The thirty-five dollar car nearly always started, that wasn't the problem; the problem was to turn the headlights on. It was always very dark after the eighth race. Jan usually insisted upon taking a bottle of port in her purse. Then we drank beer at the track and-if things were going well-we drank at the track bar, mostly scotch and water. I already had one drunk driving rap and I'd find myself driving along in a car without headlights, hardly knowing where I was.
"Don't worry, baby," I'd say, "the next hard bump we hit will turn the lights on." We had the advantage of broken springs.
"Here's a dip! Hold your hat!"
"I don't have a hat!"
I'd floor it.
POW! POW! POW!
Jan would bounce up and down, trying to hold on to her bottle of port. I'd grip the wheel and look for a bit of light on the road ahead. Hitting those bumps would always turn the lights on. Sometimes sooner, sometimes later, but we'd always get the lights on.
42
We lived on the fourth floor of an old apartment house; we had two rooms in the back. The apartment was built at the edge of a high cliff so that when you looked out the back window it seemed as if you were twelve floors up instead of four. It was very much like living on the edge of the world-a last resting place before the final big drop.

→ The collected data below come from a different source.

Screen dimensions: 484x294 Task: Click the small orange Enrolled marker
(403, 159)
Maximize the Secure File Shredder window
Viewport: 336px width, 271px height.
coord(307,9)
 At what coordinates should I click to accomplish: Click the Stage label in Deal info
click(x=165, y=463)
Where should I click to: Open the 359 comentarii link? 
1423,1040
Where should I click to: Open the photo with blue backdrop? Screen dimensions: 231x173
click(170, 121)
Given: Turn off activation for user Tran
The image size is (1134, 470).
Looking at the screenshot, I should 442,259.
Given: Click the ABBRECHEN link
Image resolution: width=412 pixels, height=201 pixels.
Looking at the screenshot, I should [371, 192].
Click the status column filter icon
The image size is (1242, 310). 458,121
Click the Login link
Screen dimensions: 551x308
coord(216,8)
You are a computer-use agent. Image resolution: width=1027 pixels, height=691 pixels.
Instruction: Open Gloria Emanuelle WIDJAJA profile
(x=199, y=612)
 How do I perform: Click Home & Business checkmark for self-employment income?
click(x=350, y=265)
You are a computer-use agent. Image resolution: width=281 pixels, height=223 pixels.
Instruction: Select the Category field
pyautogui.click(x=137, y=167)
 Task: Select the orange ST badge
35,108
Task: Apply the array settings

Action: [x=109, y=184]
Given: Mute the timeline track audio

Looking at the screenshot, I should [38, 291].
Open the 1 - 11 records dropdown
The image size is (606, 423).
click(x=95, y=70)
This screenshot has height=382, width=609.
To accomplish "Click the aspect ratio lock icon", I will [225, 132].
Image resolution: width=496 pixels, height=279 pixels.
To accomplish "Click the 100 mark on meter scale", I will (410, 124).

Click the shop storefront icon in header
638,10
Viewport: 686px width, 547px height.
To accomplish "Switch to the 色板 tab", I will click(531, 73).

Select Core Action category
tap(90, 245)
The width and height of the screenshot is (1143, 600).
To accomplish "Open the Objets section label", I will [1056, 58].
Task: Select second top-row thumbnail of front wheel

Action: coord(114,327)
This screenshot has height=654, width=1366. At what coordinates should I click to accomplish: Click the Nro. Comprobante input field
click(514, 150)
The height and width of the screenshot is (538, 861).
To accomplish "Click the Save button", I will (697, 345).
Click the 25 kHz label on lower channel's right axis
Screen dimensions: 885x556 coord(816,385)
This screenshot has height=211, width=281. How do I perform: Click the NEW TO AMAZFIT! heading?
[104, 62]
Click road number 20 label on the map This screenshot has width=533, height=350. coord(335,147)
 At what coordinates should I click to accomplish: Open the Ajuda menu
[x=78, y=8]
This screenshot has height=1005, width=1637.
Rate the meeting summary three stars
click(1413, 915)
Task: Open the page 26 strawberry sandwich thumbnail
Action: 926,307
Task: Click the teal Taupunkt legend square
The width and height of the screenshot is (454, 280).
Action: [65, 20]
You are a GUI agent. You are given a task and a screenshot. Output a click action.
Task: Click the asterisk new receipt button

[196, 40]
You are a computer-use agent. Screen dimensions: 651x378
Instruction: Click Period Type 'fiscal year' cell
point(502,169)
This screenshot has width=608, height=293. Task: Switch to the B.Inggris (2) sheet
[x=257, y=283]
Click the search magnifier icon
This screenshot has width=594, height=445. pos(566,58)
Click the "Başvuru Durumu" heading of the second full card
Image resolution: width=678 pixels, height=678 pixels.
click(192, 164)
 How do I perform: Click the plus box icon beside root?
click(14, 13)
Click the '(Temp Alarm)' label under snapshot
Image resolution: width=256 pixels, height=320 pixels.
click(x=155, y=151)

Meanwhile, our winning streak at the track had ended, as all winning streaks end. There was very little money and we were drinking wine. Port and muscatel. We had the kitchen floor lined with gallon jugs of wine, six or seven of them, and in front of them were four or five fifths, and in front of the fifths were lined up three or four pints.
"Someday," I told Jan, "when they demonstrate that the world has four dimensions instead of just three, a man will be able to go for a walk and just disappear. No burial, no tears, no illusions, no heaven or hell. People will be sitting around and they'll say, 'What happened to George?' And somebody will say, 'Well, I don't know. He said he was going out for a pack of cigarettes.'"
"Listen," said Jan, "what time is it? I want to know what time it is."
"Well, let's see, we set the clock by the radio at midnight last night. We know that it gains 35 minutes every hour. It says 7:30 p.m. right now but we know that's not right because it's not dark enough yet. O.K. That's 7 and one half hours. 7 times 35 minutes, that's 245 minutes. One half of 35 is 17 and one half. That gives us 252 and one half minutes. O.K., that's 4 hours and 42 and one half minutes we owe them so we set the clock back to 5:47. That's it 5:47. It's dinner time and we don't have anything to eat."
Our clock had been dropped and broken and I had fixed it; I took the back off and found something wrong with the main spring and the fly wheel. The only way I could get the clock to run again was to shorten and tighten the main spring. This affected the speed of the clock's hands; you could almost watch the minute hand moving.
"Let's open another jug of wine," said Jan.
We really had nothing to do but drink wine and make love.